Work from home (WFH) has been a part of the professional landscape for over two decades, yet it was the COVID-19 pandemic that has substantially increased its prevalence. The impact of WFH on careers is rather ambiguous, and a question remains open about how this effect is manifested in the current times considering the recent extensive and widespread use of WFH during the pandemic. In an attempt to answer these questions, this article investigates whether managerial preferences for promotion, salary increase and training allowance depend on employee engagement in WFH. We also explore the heterogeneity of the effects of WFH on careers across different populations by taking into account the employee’s gender, parenthood status, frequency of WFH as well as the prevalence of WFH in the team. An online discrete choice experiment was run on a sample of over 1,000 managers from the United Kingdom. The experiment was conducted between July and December 2022, and thus after the extensive use of this working arrangement during the COVID-19 pandemic. The findings indicate that employees who WFH are less likely to be considered for promotion, salary increase and training than on-site workers. The pay and promotion penalties for WFH are particularly true for men (both fathers and non-fathers) and childless women, but not mothers. We also find that employees operating in teams with a higher prevalence of WFH do not experience negative career effects when working from home. The findings underline the importance of individual factors and familiarisation as well as social acceptance of flexible working arrangements in their impact on careers.

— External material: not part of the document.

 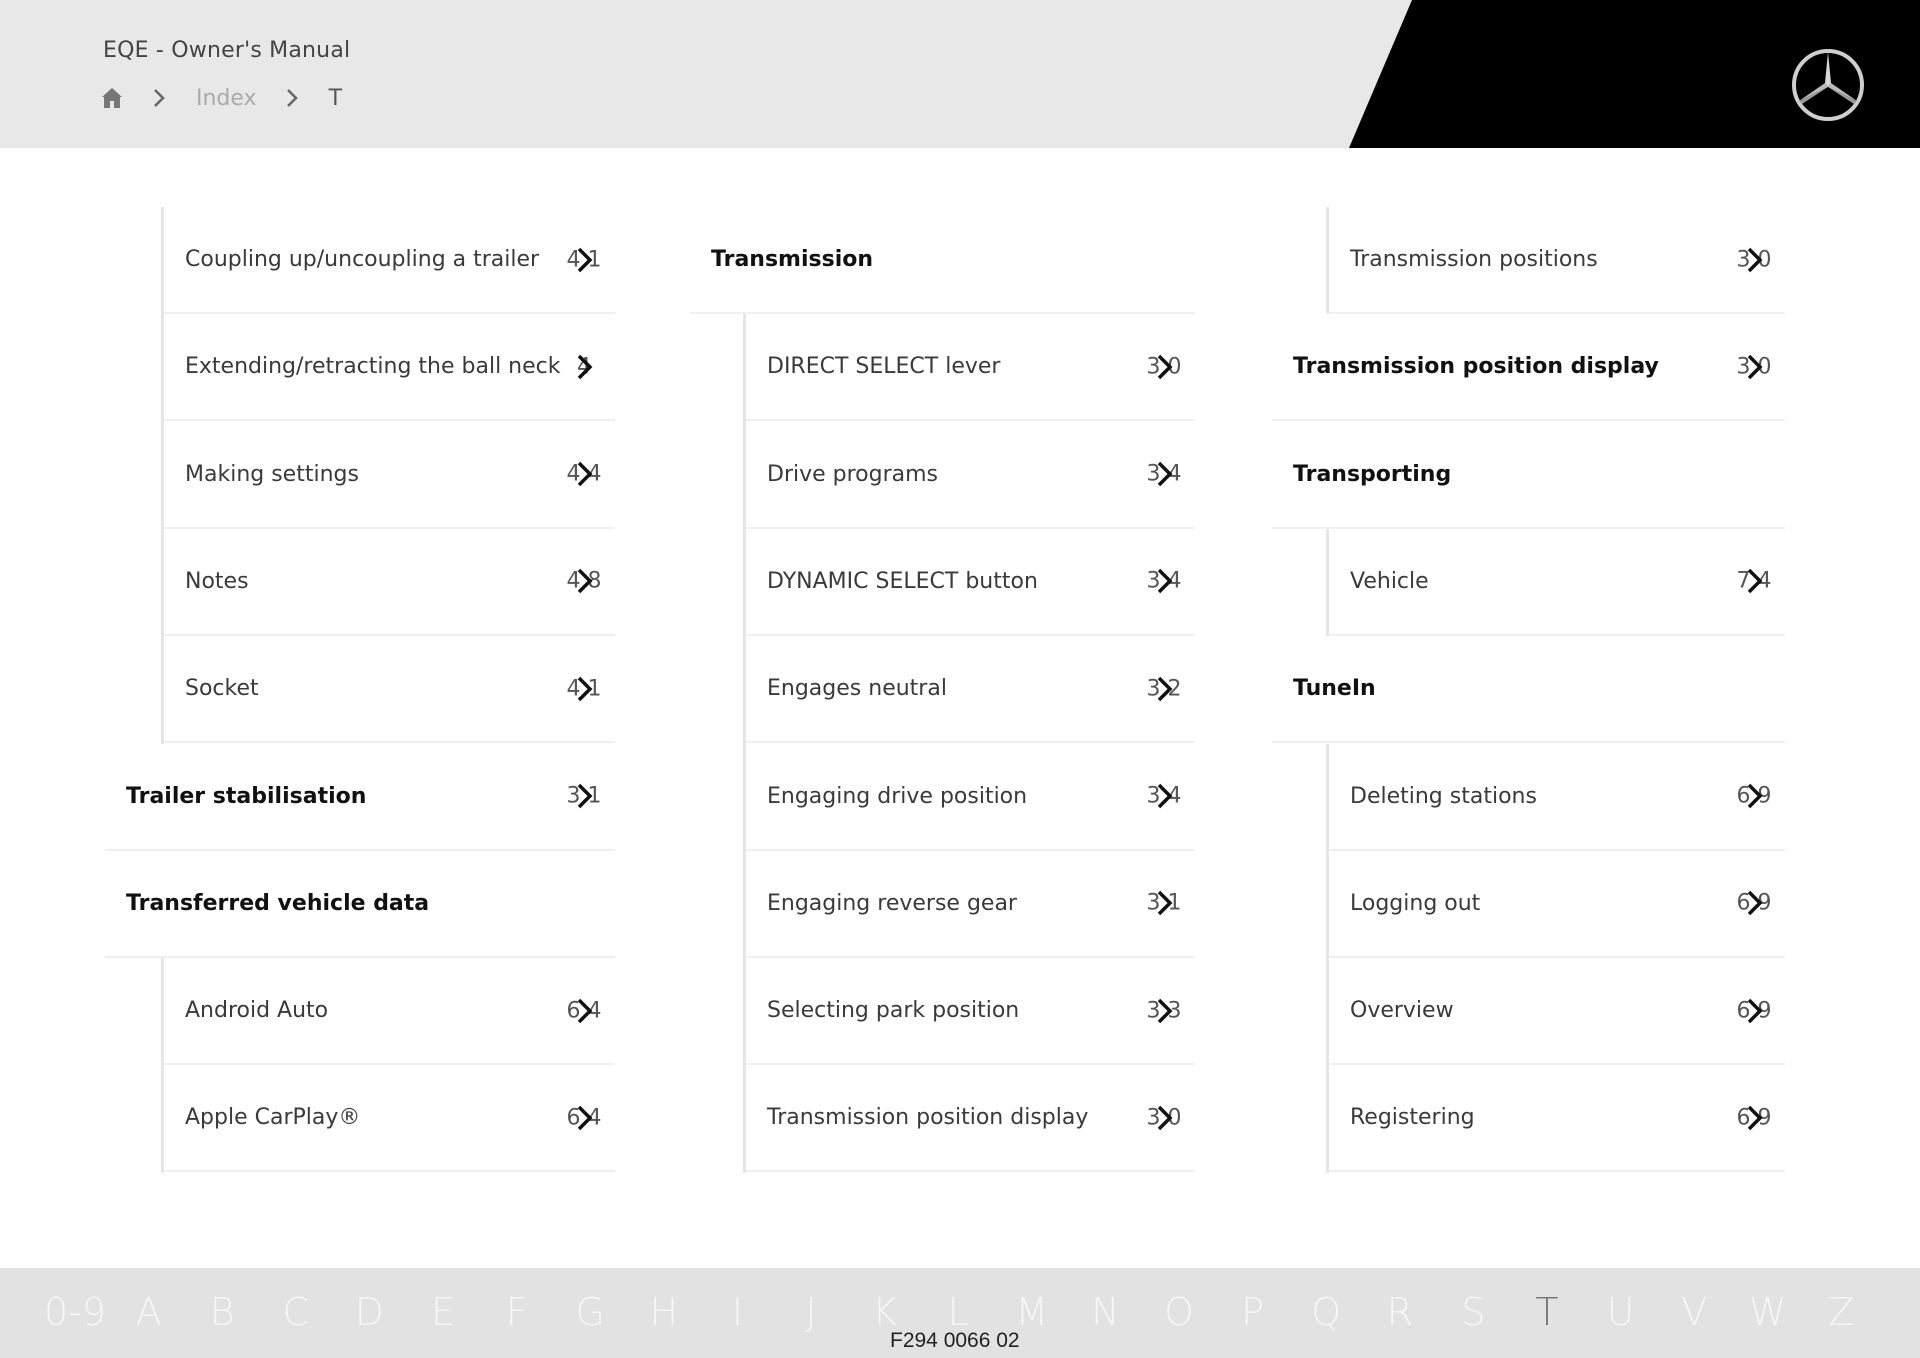 I want to click on alphabet-letter-b: B, so click(x=222, y=1312).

Tony Trueman of British Sociological Association writes in Phys.org:

A survey of 937 UK managers found that they were 11% less likely to give a promotion to staff who worked entirely from home than to those who were completely office-based.

Hybrid workers—those working partly in the office and partly at home—were on average 7% less likely to be promoted.

Managers were 9% less likely to give a pay rise to staff working entirely from home than to those who were completely office-based, and 7% less likely to give one to hybrid workers.

The research found a gender gap: managers were 15% less likely to promote men who worked entirely from home than those who were completely office-based, and 10% less likely to give a pay increase. The figures for women were 7% and 8%, respectively.

FWIW this was all hypothetical. The managers were given two profiles of made-up staff who worked full-time in office, full-time at home, or hybrid with three days in-office and two at home. From there the managers were asked to choose which one they’d promote and which one they’d give a raise.

Here’s the part that should get the attention of our friends with Big 4 email addresses [emphasis ours because we know y’all don’t read entire paragraphs]:

They found that in organizations with very demanding work cultures, the managers were around 30% less likely to promote and 19% less likely to give a pay rise to men who worked entirely from home than to men who worked solely in the office. The figures for women were 15% and 19%, respectively. In organizations with more supportive environments, no penalty to staff for flexible working was found.

“In more supportive organizations, so where there is less pressure and long working days and where family-friendly policies exist, we don’t find such negative consequences of remote work,” said co-author Agnieszka Kasperska presenting the study to the British Sociological Association at their annual conference on April 5th.

“[O]ur findings indicate that individuals working from home still encounter career penalties, irrespective of the widespread adoption of this mode of work. Both male and female remote workers experience career penalties, but they are substantially larger for men.”

Obviously we need more data to know for sure if this is a thing and if it’s something most people care enough about to go back into the office.

One thought on “Research: You Might Get Passed Over For a Raise If You WFH, Especially If You’re a Man

  1. Women are already promoted over men at most firms anyway. Promoting men doesn’t trigger the DIE scorecards.